# Task material:
= = = =
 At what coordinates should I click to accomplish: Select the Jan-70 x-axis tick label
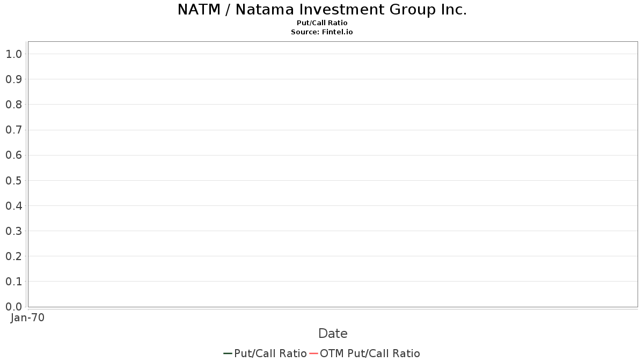point(28,317)
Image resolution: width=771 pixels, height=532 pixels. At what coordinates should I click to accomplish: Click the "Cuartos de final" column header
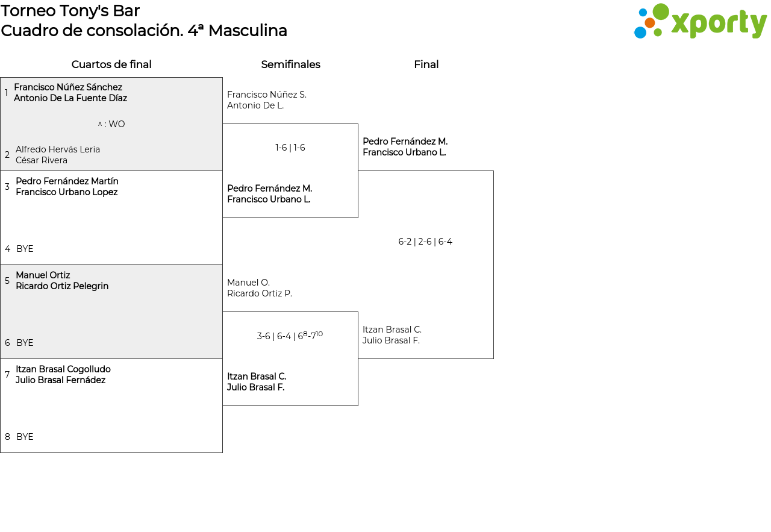tap(111, 64)
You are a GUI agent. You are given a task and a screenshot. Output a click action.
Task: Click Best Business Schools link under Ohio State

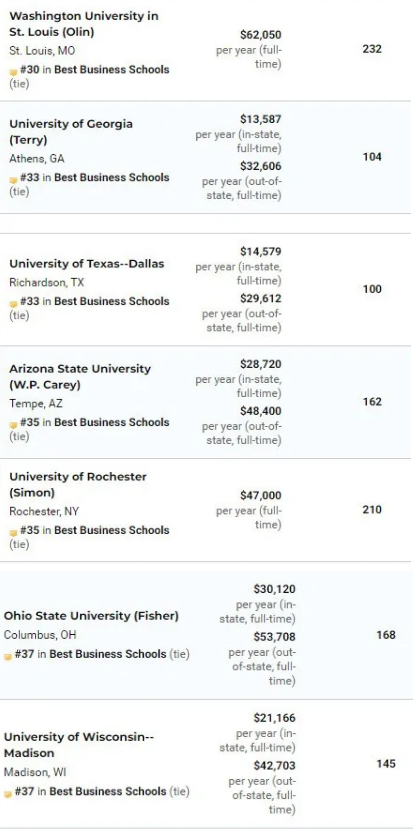pyautogui.click(x=108, y=655)
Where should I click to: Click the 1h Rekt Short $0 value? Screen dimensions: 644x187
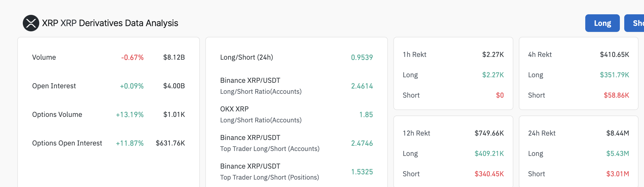click(x=500, y=95)
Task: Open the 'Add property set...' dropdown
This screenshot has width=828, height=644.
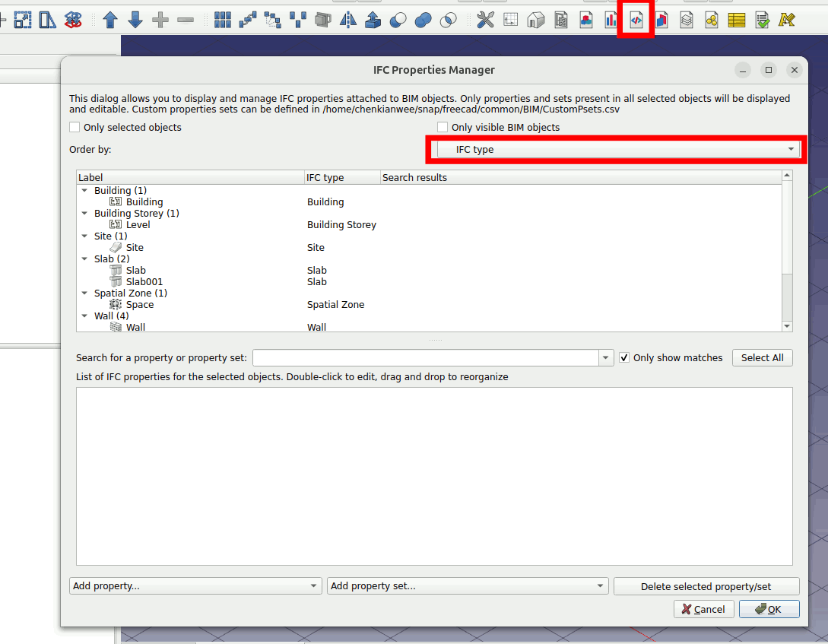Action: pos(468,586)
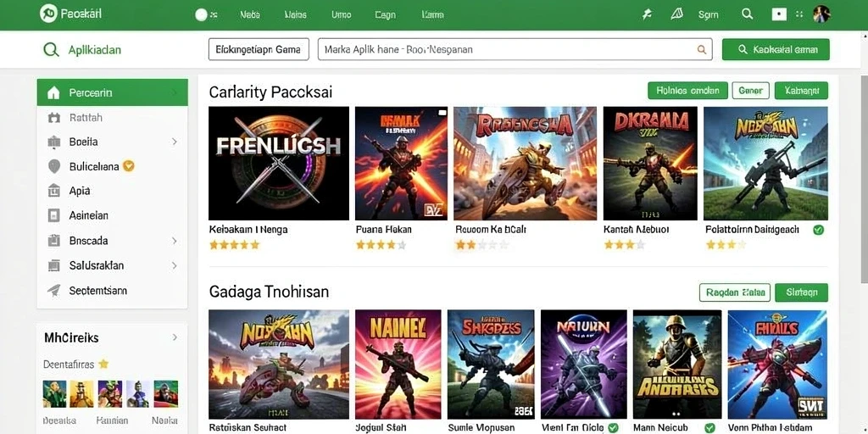
Task: Expand the Boeila sidebar item chevron
Action: [175, 142]
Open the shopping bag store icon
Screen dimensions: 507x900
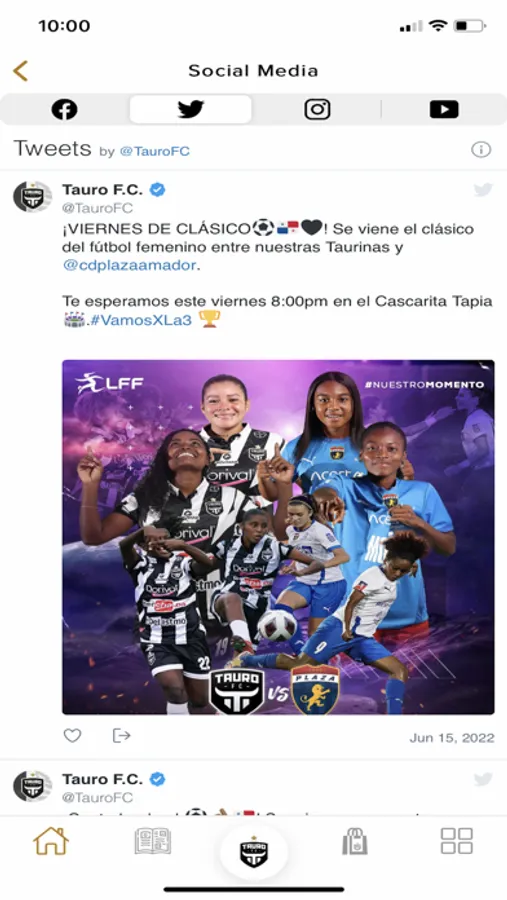pyautogui.click(x=355, y=841)
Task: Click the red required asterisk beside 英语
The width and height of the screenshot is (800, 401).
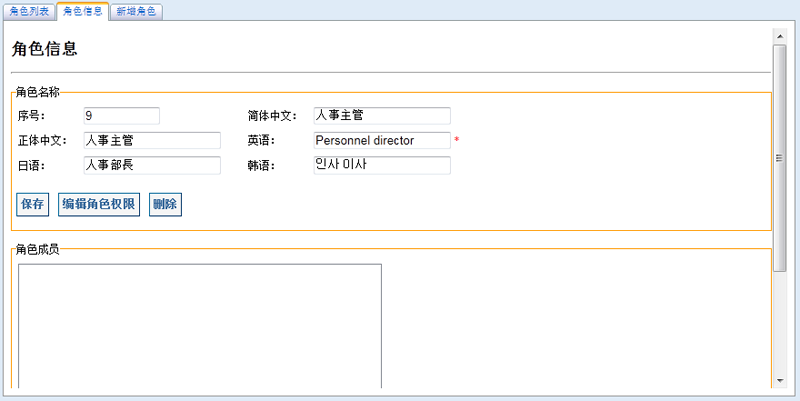Action: click(x=457, y=140)
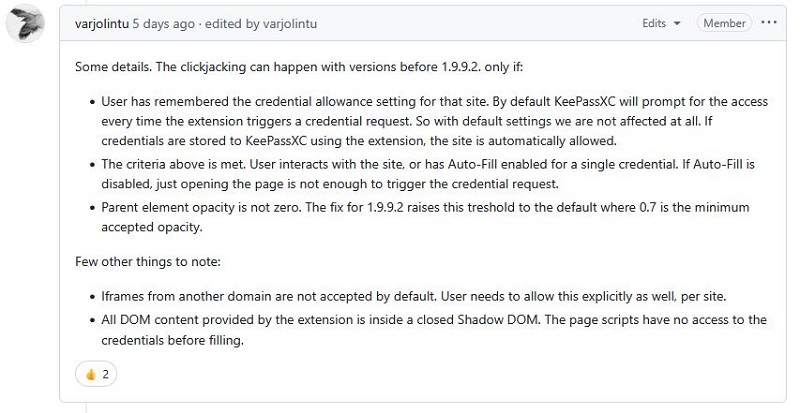The image size is (800, 413).
Task: Click the timeline vertical line below avatar
Action: [x=86, y=407]
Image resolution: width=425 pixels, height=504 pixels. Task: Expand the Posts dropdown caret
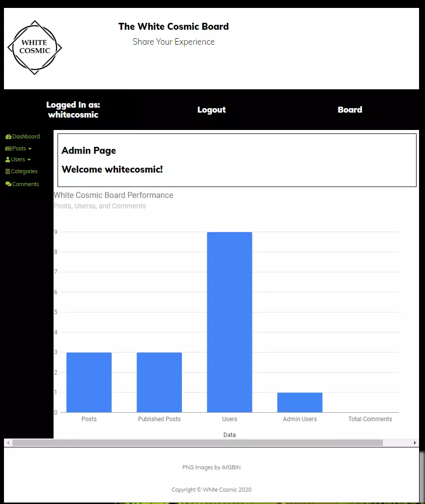[30, 149]
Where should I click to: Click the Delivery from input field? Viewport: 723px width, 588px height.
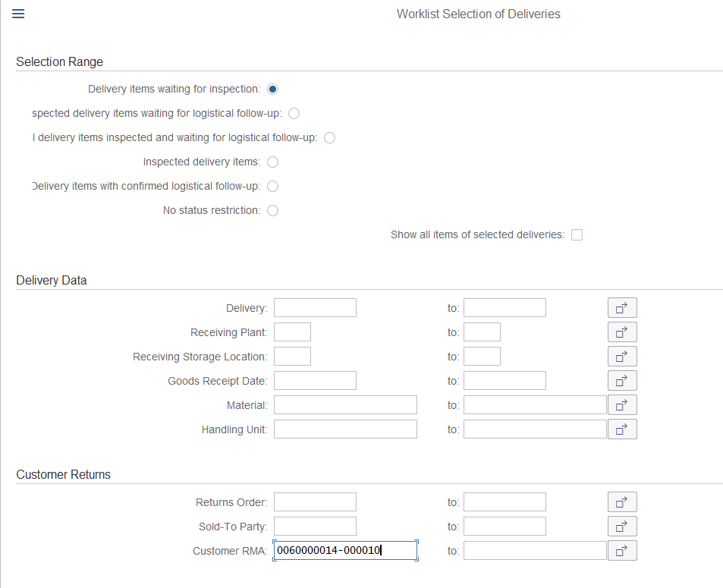(315, 307)
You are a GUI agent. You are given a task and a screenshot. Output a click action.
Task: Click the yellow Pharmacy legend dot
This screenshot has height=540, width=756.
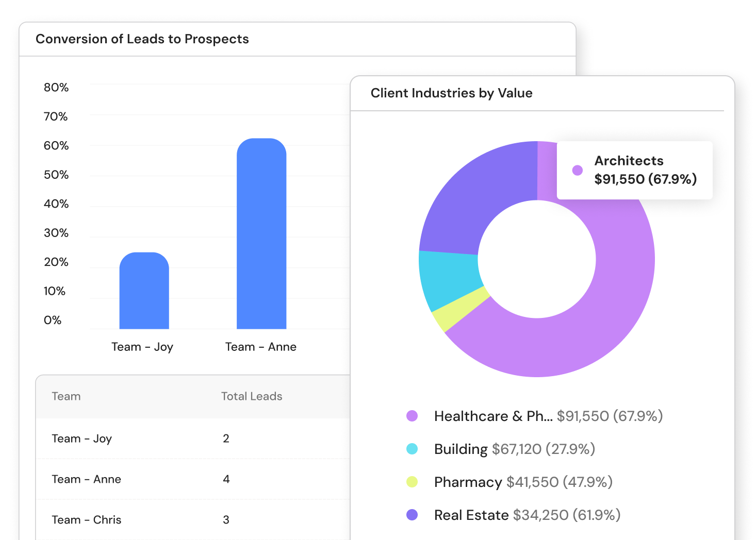coord(412,482)
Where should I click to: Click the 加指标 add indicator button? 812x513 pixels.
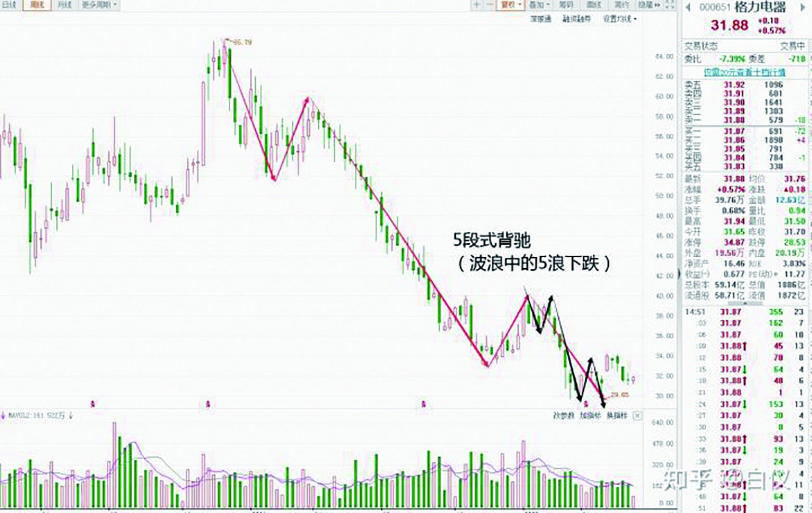pos(590,416)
= = = =
# Goal of the exercise:
For this exercise, restate the material exactly and skip every picture.

# The completed task:
 At what coordinates should I click to accomplish: Select the Jan-70 x-axis tick label
point(28,317)
Image resolution: width=771 pixels, height=532 pixels. At what coordinates should I click to accomplish: Click the "Cuartos de final" column header
tap(111, 64)
You are a GUI agent. You are given a task and a screenshot. Output a click action.
Task: Click Best Business Schools link under Ohio State

pyautogui.click(x=108, y=655)
Where should I click to: Click the 1h Rekt Short $0 value? Screen dimensions: 644x187
click(x=500, y=95)
Task: Open the 'Add property set...' dropdown
This screenshot has width=828, height=644.
Action: pos(468,586)
Task: Expand the Boeila sidebar item chevron
Action: [175, 142]
Open the shopping bag store icon
Screen dimensions: 507x900
pyautogui.click(x=355, y=841)
Task: Click the red required asterisk beside 英语
The width and height of the screenshot is (800, 401).
Action: click(x=457, y=140)
The image size is (800, 413).
Task: Click the timeline vertical line below avatar
Action: [x=86, y=407]
Image resolution: width=425 pixels, height=504 pixels. Task: Expand the Posts dropdown caret
[30, 149]
Where should I click to: Click the Delivery from input field? Viewport: 723px width, 588px height.
(315, 307)
You are a GUI agent. You are given a task and a screenshot. Output a click action.
Task: Click the yellow Pharmacy legend dot
This screenshot has height=540, width=756.
coord(412,482)
Where should I click to: Click the 加指标 add indicator button? 812x513 pixels.
pos(590,416)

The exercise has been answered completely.